* Task brief *
Your task is to print all of the data below exactly, with no pictures included.

* Data to process *
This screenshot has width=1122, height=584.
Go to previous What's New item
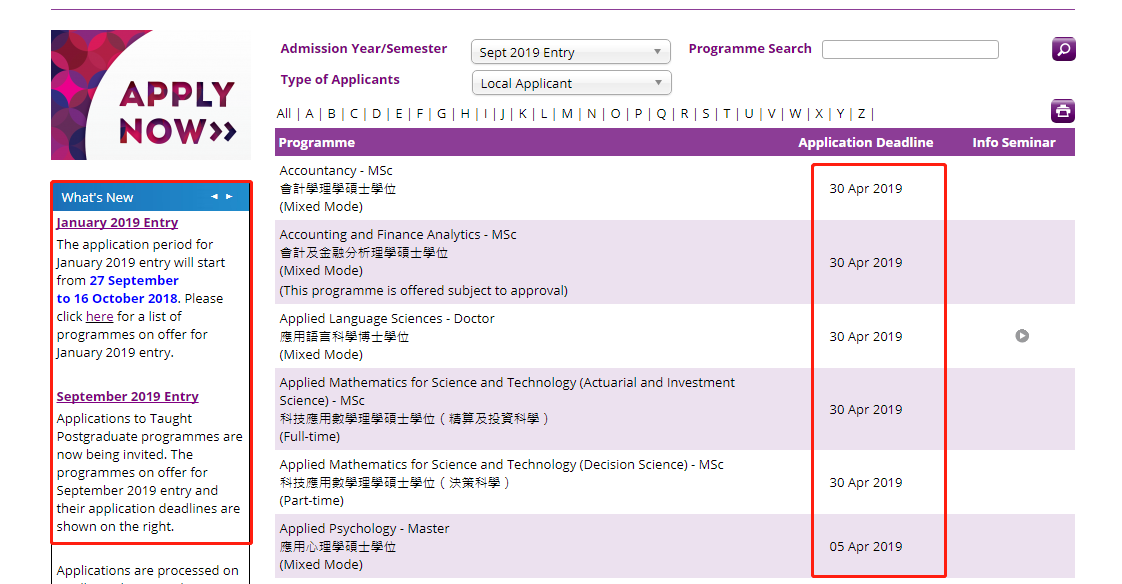pos(214,197)
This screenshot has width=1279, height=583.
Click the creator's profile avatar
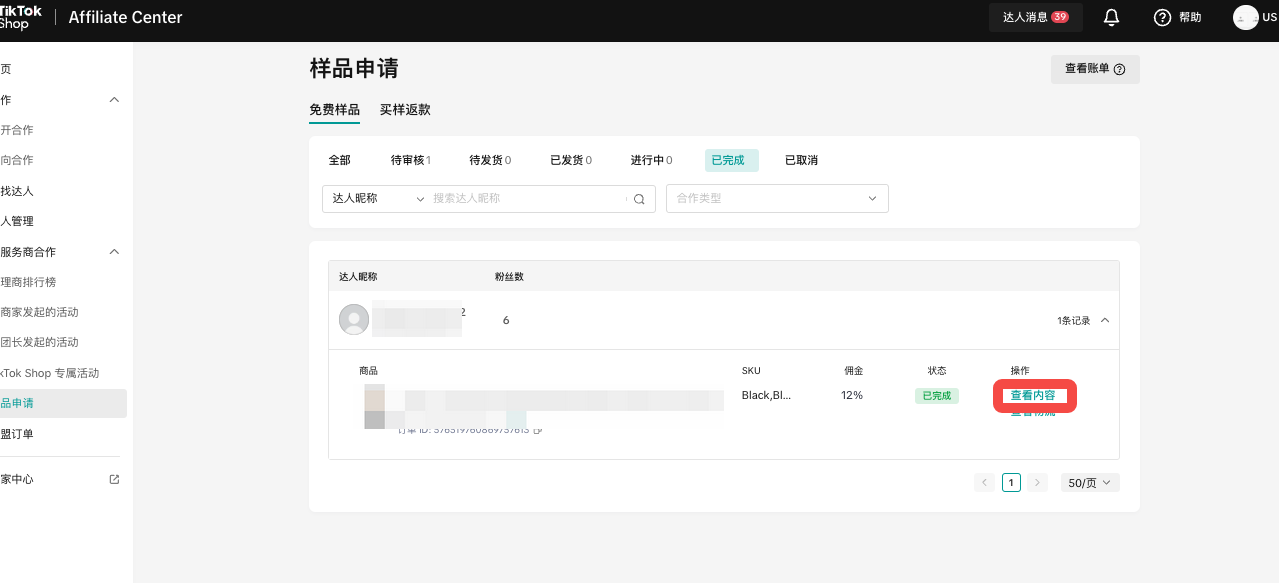click(354, 320)
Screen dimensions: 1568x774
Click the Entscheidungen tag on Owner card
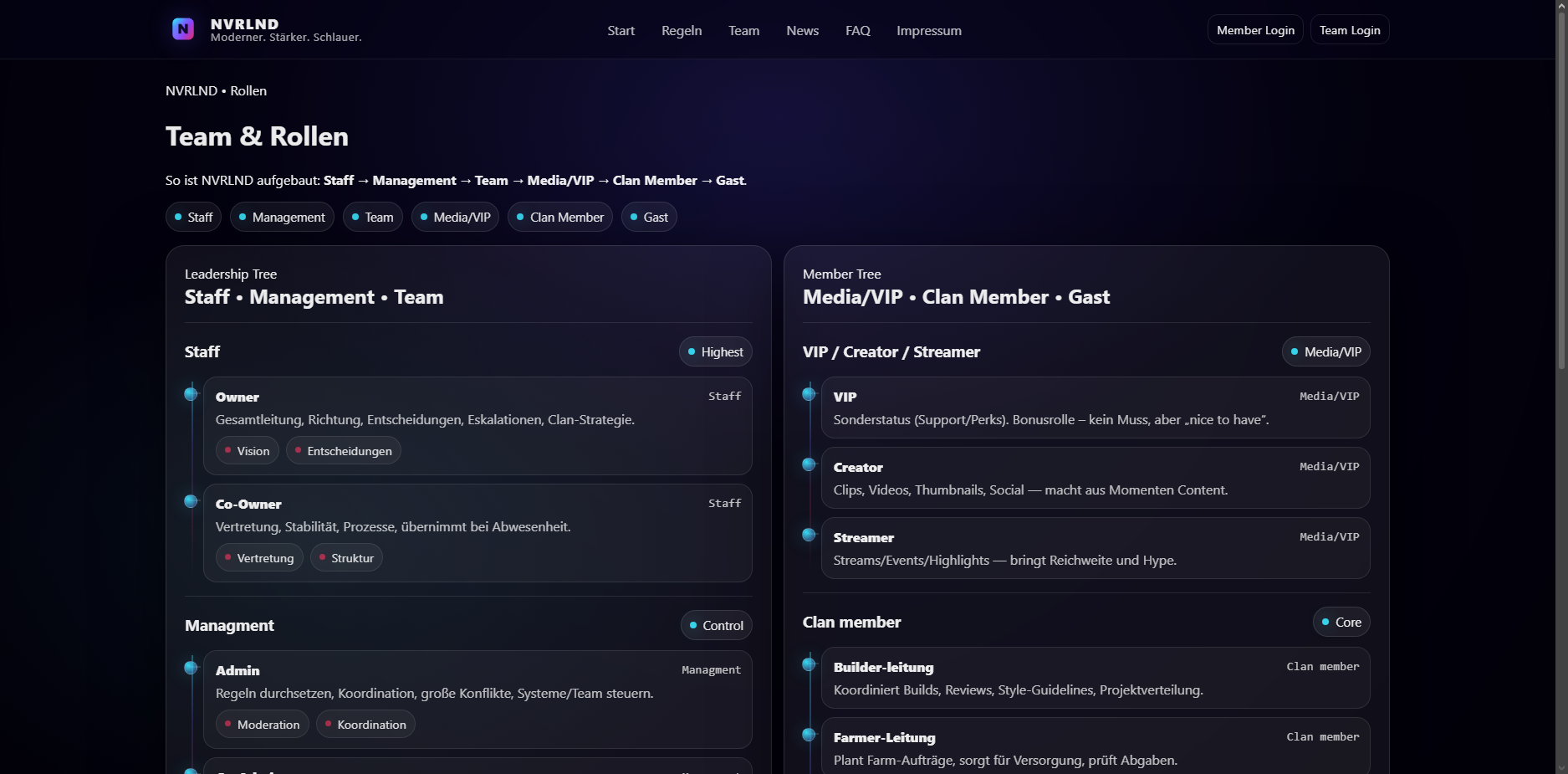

* Output below *
This screenshot has width=1122, height=584.
Go to previous What's New item
pos(214,197)
This screenshot has width=1279, height=583.
Click the creator's profile avatar
click(354, 320)
Screen dimensions: 1568x774
Click the Entscheidungen tag on Owner card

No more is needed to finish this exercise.